Stored items
::::
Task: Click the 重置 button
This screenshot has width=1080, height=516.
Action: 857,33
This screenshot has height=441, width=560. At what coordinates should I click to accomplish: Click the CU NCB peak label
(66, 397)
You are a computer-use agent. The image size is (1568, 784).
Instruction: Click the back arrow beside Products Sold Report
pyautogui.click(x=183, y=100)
::::
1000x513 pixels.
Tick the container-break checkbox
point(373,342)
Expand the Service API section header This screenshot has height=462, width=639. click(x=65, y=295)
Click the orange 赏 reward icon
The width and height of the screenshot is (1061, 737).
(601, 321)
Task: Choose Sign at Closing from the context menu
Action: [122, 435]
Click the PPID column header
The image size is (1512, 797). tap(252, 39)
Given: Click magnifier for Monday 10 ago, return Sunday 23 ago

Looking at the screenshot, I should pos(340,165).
::::
Look above for the line with "This screenshot has width=1080, height=516." and the line with "You are a computer-use". Retype those two lines and every line between them exactly, adding nothing.

This screenshot has width=1080, height=516.
Action: 857,33
This screenshot has height=441, width=560. At what coordinates should I click to accomplish: Click the CU NCB peak label
(66, 397)
You are a computer-use agent. The image size is (1568, 784).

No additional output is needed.